- Born: November 9, 1918 Brooklyn, New York, U.S.
- Died: June 19, 2006 (aged 87) Manhattan, New York, U.S.
- Spouse: Bernice Grafstein

Academic background
- Education: Columbia University (B.A., M.A.)

Academic work
- Discipline: Composition
- Institutions: Columbia University;

= Howard Shanet =

Howard Shanet (9 November 1918 – 19 June 2006) was a U.S. conductor and composer. He was also a music professor at Columbia University, and the chairman of its music department from 1972–1978.

==Biography==
Howard Shanet was born on 9 November 1918 in Brooklyn, New York, and started his musical career as a cellist, gaining a Bachelor's degree from Columbia in 1939 and a Master's in Musicology in 1941.

After military service in World War II, he studied musical composition with Bohuslav Martinů and Aaron Copland and conducting with Serge Koussevitzky and Fritz Stiedry. During the early 1950s, he was conducting assistant to Leonard Bernstein at the New York Philharmonic. In 1953, he joined Columbia's faculty as Professor of Music, later becoming chairman of its music department from 1972–1978. In later years, he was appointed a professor emeritus.

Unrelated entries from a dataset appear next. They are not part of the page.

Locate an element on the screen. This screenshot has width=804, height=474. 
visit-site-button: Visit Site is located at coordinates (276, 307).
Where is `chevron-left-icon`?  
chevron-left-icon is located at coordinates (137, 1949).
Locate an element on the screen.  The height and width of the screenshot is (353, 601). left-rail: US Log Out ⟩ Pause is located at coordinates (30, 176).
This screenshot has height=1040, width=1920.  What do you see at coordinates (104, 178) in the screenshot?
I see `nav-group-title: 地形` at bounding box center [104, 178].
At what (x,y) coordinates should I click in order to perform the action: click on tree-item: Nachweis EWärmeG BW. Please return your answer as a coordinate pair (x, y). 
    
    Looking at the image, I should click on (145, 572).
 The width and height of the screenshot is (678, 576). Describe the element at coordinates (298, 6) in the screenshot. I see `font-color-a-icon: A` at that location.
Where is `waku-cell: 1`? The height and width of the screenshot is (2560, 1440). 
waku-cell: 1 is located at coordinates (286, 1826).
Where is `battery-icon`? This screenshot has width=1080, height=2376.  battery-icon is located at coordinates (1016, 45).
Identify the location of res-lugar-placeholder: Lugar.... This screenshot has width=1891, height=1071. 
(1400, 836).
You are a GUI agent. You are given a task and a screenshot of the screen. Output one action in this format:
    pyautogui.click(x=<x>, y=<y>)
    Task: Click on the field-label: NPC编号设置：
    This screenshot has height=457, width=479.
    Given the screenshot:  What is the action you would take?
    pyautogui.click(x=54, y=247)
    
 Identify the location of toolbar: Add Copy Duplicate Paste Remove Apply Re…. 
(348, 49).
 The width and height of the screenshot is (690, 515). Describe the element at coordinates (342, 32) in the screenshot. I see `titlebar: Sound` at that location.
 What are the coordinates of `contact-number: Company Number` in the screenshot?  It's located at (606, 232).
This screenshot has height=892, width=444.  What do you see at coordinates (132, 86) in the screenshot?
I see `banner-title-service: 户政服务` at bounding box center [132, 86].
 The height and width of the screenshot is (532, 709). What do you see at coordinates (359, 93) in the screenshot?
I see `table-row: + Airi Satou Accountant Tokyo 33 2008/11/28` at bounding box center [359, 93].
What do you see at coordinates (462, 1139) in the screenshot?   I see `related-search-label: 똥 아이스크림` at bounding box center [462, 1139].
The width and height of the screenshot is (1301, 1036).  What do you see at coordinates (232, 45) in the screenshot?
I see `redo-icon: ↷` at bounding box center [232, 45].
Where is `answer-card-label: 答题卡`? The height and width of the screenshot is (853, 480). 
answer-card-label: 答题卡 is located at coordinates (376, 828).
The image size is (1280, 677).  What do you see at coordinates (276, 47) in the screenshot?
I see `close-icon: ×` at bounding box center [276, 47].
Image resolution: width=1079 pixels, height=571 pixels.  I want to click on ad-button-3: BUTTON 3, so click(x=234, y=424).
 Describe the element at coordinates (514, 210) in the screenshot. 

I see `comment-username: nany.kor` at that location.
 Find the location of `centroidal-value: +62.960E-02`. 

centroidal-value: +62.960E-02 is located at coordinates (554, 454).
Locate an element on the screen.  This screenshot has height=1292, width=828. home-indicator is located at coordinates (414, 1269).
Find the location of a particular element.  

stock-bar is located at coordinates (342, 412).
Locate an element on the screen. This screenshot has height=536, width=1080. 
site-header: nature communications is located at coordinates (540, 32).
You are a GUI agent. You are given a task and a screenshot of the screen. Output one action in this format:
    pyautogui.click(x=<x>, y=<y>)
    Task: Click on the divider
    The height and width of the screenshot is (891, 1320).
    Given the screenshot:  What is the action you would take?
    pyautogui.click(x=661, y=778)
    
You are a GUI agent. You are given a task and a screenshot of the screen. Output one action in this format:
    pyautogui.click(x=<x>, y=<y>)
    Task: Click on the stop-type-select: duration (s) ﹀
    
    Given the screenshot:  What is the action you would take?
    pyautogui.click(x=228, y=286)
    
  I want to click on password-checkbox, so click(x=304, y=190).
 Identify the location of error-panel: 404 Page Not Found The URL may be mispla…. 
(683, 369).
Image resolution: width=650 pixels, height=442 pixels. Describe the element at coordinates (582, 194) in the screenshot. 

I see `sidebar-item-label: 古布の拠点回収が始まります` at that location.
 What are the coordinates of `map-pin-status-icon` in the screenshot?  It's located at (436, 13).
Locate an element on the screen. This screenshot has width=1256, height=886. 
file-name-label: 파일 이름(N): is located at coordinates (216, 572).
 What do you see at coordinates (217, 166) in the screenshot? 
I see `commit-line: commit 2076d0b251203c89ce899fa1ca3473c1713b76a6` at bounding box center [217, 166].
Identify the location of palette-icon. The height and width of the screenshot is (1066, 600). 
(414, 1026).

As a visiting conductor, he appeared with several major U.S. orchestras, including the New York Philharmonic and the Boston Symphony Orchestra. He composed music for orchestra, string quartet, and band. He also conducted performances of operas at Columbia, including the world premiere of Carlos Chávez's The Visitors.

He was the husband of neurophysiologist Bernice Grafstein Shanet, and the father of film and commercial director Laurence Shanet.

Shanet died in Manhattan on June 19, 2006, at age 87.

==Publications==
In 1956, Shanet wrote the music textbook Learn to Read Music. He wrote Philharmonic: A History of New York's Orchestra in 1975 and wrote an introduction and historical notes to a compilation of early works on the history of the orchestra called Early Histories of the New York Philharmonic.

==Archival Sources==
- Finding aid to the Howard Shanet papers at Columbia University. Rare Book & Manuscript Library.